Evaluation of Postoperative Pain With Resin Based Sealer vs Zinc Oxide Eugenol Based Sealer After Single Visit Endodontic

Evalution of Postoperative Pain With Resin Based Sealer vs Zinc Oxide Eugenol Sealer After Single Visit Endodontic

The goal of root canal therapy is thorough disinfection and obturation of the root canal system in all its dimensions and promote periradicular tissue repair.This study was done to compare the postopertaive pain after single visit endodontics using resin based sealer and zinc oxide eugeonal sealer

Study Overview

• Status: Recruiting
• Conditions: Post Operative Pain
• Intervention / Treatment: Procedure: Zinc oxide eugeonal based sealer; Procedure: Resin Based Sealer

Detailed Description

A total of 100 patients requiring endodontic treatment for permanent molar in accordance with the inclusion and exclusion criteria will be selected for the study. The treatment and study design will be explained to the patients in their own comprehendible language and a written informed consent will be obtained from the voluntary patients who participated in the study. A cold test and electric pulp-test was used to assess pulp vitality. Based on clinical and radiographic findings, the patients diagnosis of irreversible pulpitis. Patients will be randomly divided into two groups Group A = resin based sealer and Group B = Zinc oxide eugenol sealer. Prior to treatment the patients will be instructed how to complete a visual analog scale (VAS) to determine their pain score. The VAS included a 10 cm straight horizontal line numbered at each centimeter with the following criteria.Local anesthetic with 2% lignocaine containi Local anesthetic with 2% lignocaine containing 1:80000 epinephrine will be administered to each patient after recording preoperative pain levels . A rubber dam will be applied. The endodontic access cavities will be prepared with endo access burs .Working length will be established with #10 K file and the root canal will be instrumented with one shape rotary system up to #25.6% under copious irrigation with 3% sodium hypochlorite and normal saline. Before obturation root canals will be final rinse with 5 ml of 17% EDTA solution. In both groups, the root canal will be dried with paper points and obturated using gutta-percha cones and Resin based sealer/zinc oxide eugenol sealer. Coronal access cavities will be restored with direct composite restorations using dentinal adhesives and universal composite resin . Postoperative VAS scores will be recorded after 24 h and 48 h to determine their post-operative pain.
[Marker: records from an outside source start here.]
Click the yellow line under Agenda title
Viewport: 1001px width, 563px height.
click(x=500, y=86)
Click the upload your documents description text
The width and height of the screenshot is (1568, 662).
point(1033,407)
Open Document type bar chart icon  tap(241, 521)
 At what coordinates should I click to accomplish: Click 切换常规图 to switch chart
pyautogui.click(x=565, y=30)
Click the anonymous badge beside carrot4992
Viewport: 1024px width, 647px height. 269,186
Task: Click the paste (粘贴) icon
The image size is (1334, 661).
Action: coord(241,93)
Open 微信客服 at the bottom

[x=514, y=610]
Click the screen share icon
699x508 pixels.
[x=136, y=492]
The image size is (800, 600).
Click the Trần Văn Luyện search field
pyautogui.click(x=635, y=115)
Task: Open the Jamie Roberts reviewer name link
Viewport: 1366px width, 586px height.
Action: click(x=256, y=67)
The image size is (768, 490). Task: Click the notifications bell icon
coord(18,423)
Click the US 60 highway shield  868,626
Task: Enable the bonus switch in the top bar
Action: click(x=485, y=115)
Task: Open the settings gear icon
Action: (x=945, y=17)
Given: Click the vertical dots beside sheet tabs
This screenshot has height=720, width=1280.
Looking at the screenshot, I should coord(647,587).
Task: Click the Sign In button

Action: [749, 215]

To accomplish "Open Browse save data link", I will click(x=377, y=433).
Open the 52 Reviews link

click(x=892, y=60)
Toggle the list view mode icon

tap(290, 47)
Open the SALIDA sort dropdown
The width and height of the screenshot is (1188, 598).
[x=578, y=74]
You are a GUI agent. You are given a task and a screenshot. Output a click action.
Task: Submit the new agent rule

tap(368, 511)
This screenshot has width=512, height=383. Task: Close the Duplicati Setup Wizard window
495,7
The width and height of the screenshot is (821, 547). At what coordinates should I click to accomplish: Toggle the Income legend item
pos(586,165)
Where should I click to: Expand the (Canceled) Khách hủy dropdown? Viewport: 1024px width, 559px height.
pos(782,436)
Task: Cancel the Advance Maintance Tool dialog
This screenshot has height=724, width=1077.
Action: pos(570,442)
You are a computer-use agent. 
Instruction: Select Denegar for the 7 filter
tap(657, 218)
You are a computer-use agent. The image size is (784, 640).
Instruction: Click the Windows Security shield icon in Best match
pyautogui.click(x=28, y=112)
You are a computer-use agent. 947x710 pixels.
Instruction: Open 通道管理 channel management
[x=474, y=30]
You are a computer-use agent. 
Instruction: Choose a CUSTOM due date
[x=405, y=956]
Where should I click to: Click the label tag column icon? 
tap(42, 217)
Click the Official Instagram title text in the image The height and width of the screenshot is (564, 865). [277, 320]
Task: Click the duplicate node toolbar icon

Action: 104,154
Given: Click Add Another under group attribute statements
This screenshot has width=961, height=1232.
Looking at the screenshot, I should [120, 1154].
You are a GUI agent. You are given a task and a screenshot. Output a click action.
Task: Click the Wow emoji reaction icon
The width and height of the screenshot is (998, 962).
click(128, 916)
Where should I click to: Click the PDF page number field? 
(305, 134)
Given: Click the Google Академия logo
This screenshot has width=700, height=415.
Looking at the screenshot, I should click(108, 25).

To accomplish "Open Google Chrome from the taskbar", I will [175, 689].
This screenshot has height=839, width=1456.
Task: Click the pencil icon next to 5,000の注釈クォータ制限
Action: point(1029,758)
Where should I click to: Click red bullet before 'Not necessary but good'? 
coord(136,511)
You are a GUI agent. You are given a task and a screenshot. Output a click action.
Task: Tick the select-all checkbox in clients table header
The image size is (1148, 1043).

• Study Type: Interventional
• Enrollment (Estimated): 100
• Phase: Not Applicable

Contacts and Locations

• Study Contact: Name: Ahsen Amin, BDS; Phone Number: 03315161642; Email: ahsen_amin@hotmail.com
• Study Contact Backup: Name: Aqsa Waheed, BDS; Phone Number: 03063422518; Email: q.aqsa@rocketmail.com

Study Locations

• Pakistan
  • Islamabad, Pakistan, 0920
    • Recruiting
    • School of dentistry
    • Contact: Ahsen Amin, BDS; Phone Number: 03315161642; Email: ahsen_amin@hotmail.com
    • Contact: Aqsa Waheed, BDS; Phone Number: 03063422518; Email: q.aqsa@rocketmail.com

Participation Criteria

Eligibility Criteria

• Ages Eligible for Study: Adult; Older Adult
• Accepts Healthy Volunteers: Yes

Description

Inclusion Criteria:

1. Patient who agree to participate in study
2. ASA CLASSIFICATION 1or 2
3. Minimum age of 18years old and maximum age of 65 years old
4. Maxillary and Mandibular single rooted teeth included in the study
5. Patient with symptomatic irreversible pulpitis with either normal apical tissue or symptomatic apical periodontitis.

Exclusion Criteria:

- 1. ASA Classification 3 to 5 2. Patient with immature apices and root resorption will be excluded from the study.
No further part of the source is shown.